Bir buçuk saat sonra, Tenshi'nin ağzından:
Gözümü açtığımda başımda küçük bir kız ve arkasında da ondan birkaç yaş büyük bir kız vardı. Saçları lila renginde çok hoş duruyordu.
"İyimisin abla?" Diye sordu küçük olan. Uykulu bir sesle sordum,
"Siz kimsiniz?"
"Mitsuya Mana ben. Unuttun mu?" Mitsuya? Bir yerden tanıdık geliyor. Kimdi acaba? Mana isminde ki küçük kız, arkasındaki kızı gösterip konuştu,
"Bu da ablam misuya luna" iki kıza da gülümsedim.

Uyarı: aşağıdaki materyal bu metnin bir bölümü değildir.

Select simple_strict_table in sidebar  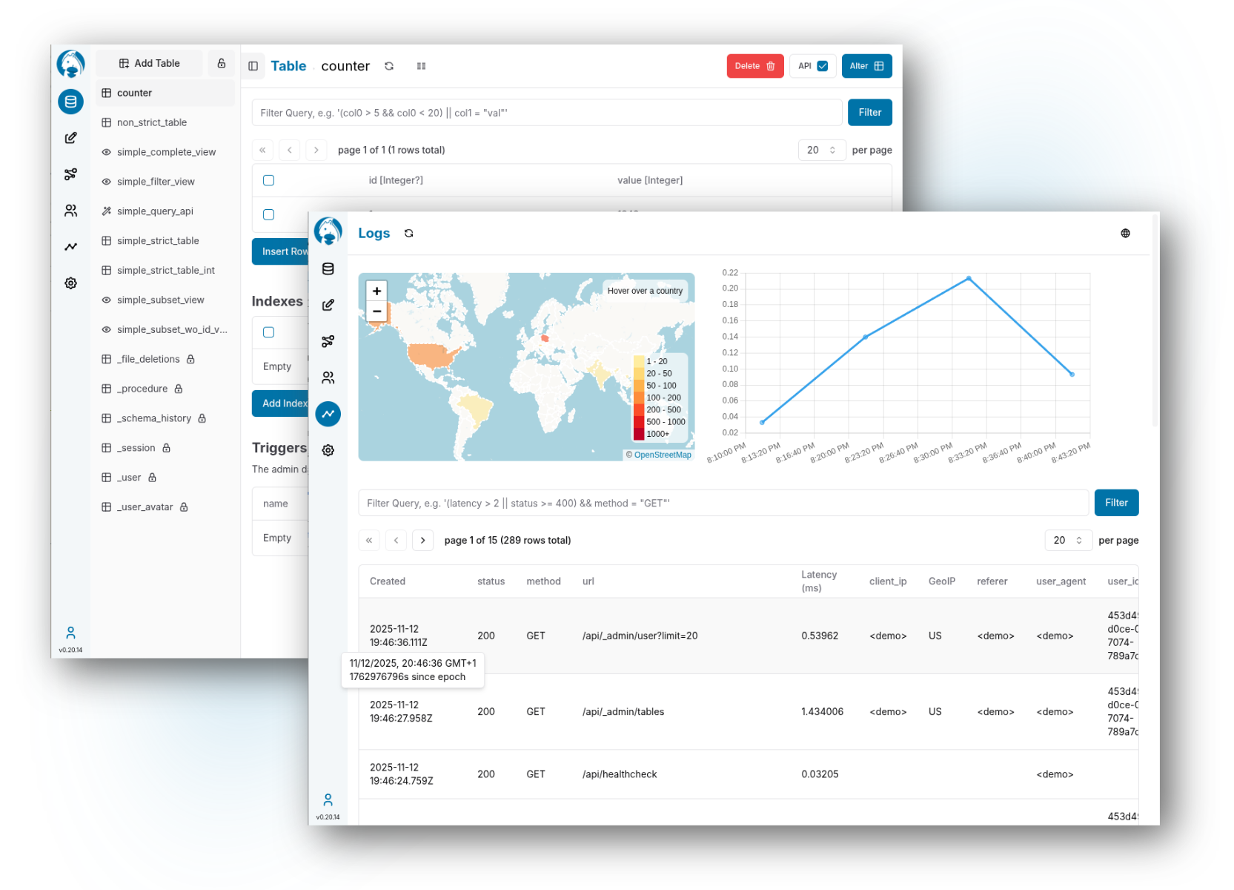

"Ne oldu bana? Nerdeyim?" Diye sordum.
"Sokakta birden uyuya kaldın. Sonra jinko ve Nue abi geldi seni bizim eve getirdiler" jinko... abim 2 gündür yoktu, dönmüş demek. Kapının açılma sesiyle kapıya doğru döndüm. Kapıda aynı kızlara benzeyen bir adam duruyordu. Tam bir şey söyleyecekken ağzını geri kapatıp bana baktı. Baştan aşağı beni süzüp tekrar yüzüme döndü ve geriye doğru bağırdı:
"Nue, sizinki uyanmış." Nue? O kimdi? Odaya bir anda abim jinko ve ona çok benzeyen biri girdi. Büyük ihtimal o da Nue'ydi. Nue, bana doğru yaklaşıp sarıldı.

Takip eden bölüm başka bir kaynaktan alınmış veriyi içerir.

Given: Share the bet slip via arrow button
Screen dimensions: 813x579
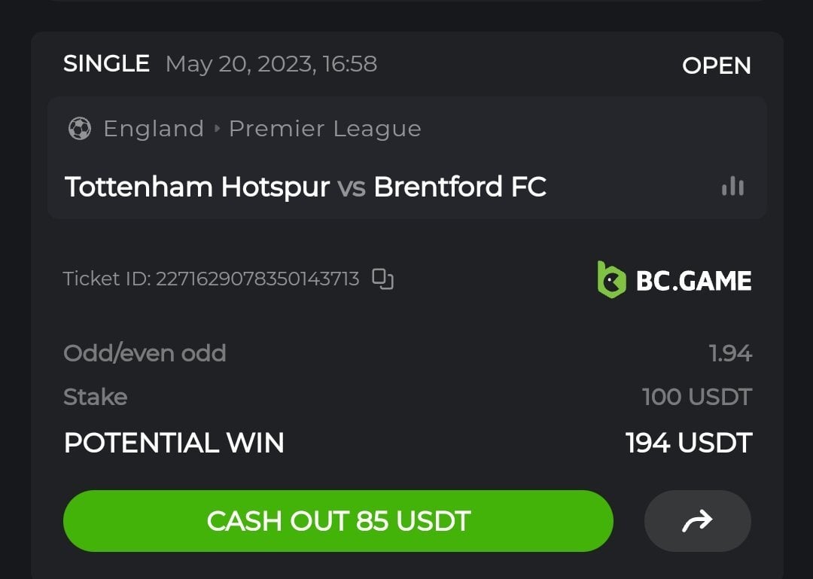Looking at the screenshot, I should [x=697, y=521].
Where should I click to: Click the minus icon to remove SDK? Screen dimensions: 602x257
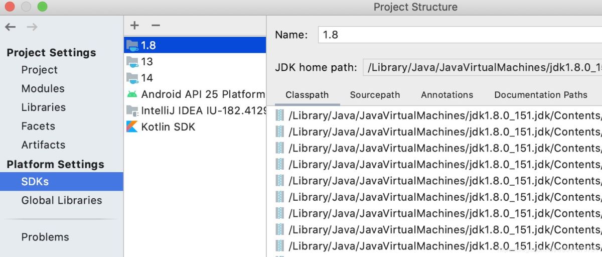pos(156,26)
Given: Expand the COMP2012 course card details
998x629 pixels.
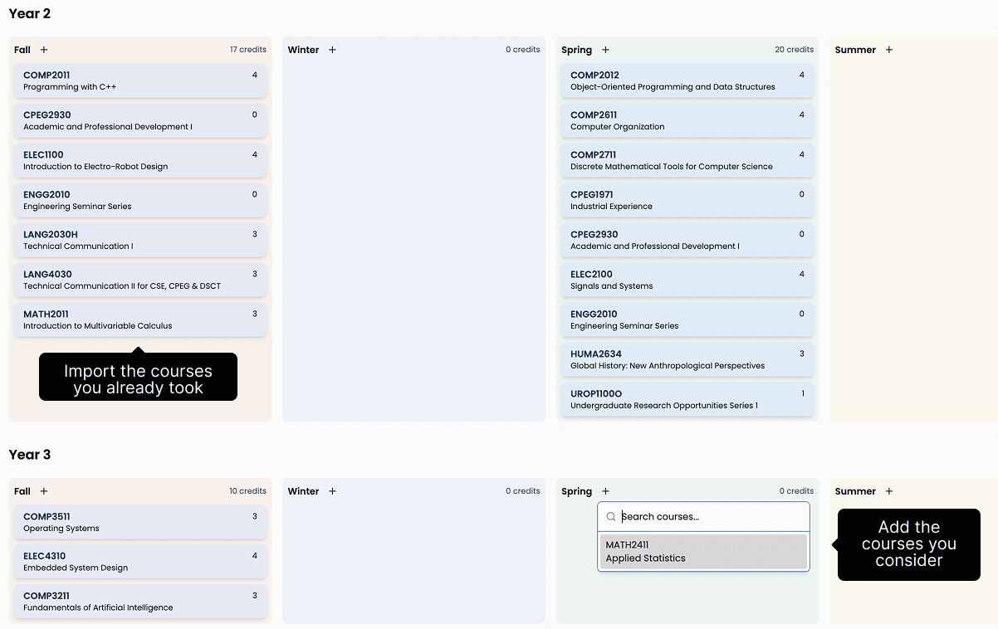Looking at the screenshot, I should click(687, 80).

"Abla özür dilerim. Sana iyi bakamadım." Abla? Ne ablası?
"Afedersiniz, siz kimsiniz?" Sorum ile uzun bir sessizlik oldu. Sessizliği bozan jinko'nun Nue'nin yakasından tutup bağırması bozmuştu
"LAN GERİZEKALI İLAÇLARINIDA MI VERMEDİN!"
"Bitmişti abi, bulamadım yeni kutuyu." lila saçlı çocuk, jinko ile Nue'yi ayırmak için aralarına girdi.
"Hey jinko! Biraz sakin mi olsan?"
"Ulan mal beni arasaydınya. Söylerdim yerini. Git çabuk al gel ilaçları." Dedi ve bir yeri tarif edip Nue'yi gönderdi.
————
Nue gittikten 10, 15 dk sonra onun kardeşim olduğunu hatırlamıştım. Hangi insan kardeşini unutabilirdi? Gerçekten aptalın tekiyim. Nue gittikten sonra Mana ve Luna ismindeki kızlarla konuştuk ve onlarla oyun oynadık. Ne deniyordu şu plastik insana benzer oyuncaklara. Ha! Barbie. Mana'nın bebekleri ile oynarken geçmişten bazı kesitler hatırlamıştım. Sarınım küçükken annem yada abim bana böyle bir bebek almışlardı ama ben beğenmeyip kırmıştım. Kızlarla oynamaya devam ederken abileri olduğunu öğrendiğim Mitsuya içeri girdi.
"Kızlar, yemek hazır." Mana hızla ayağa kalkıp odadan çıktı. Luna'da onun peşinden gitti. Mitsuya, kızlar içeri gittiklerinde bana döndü.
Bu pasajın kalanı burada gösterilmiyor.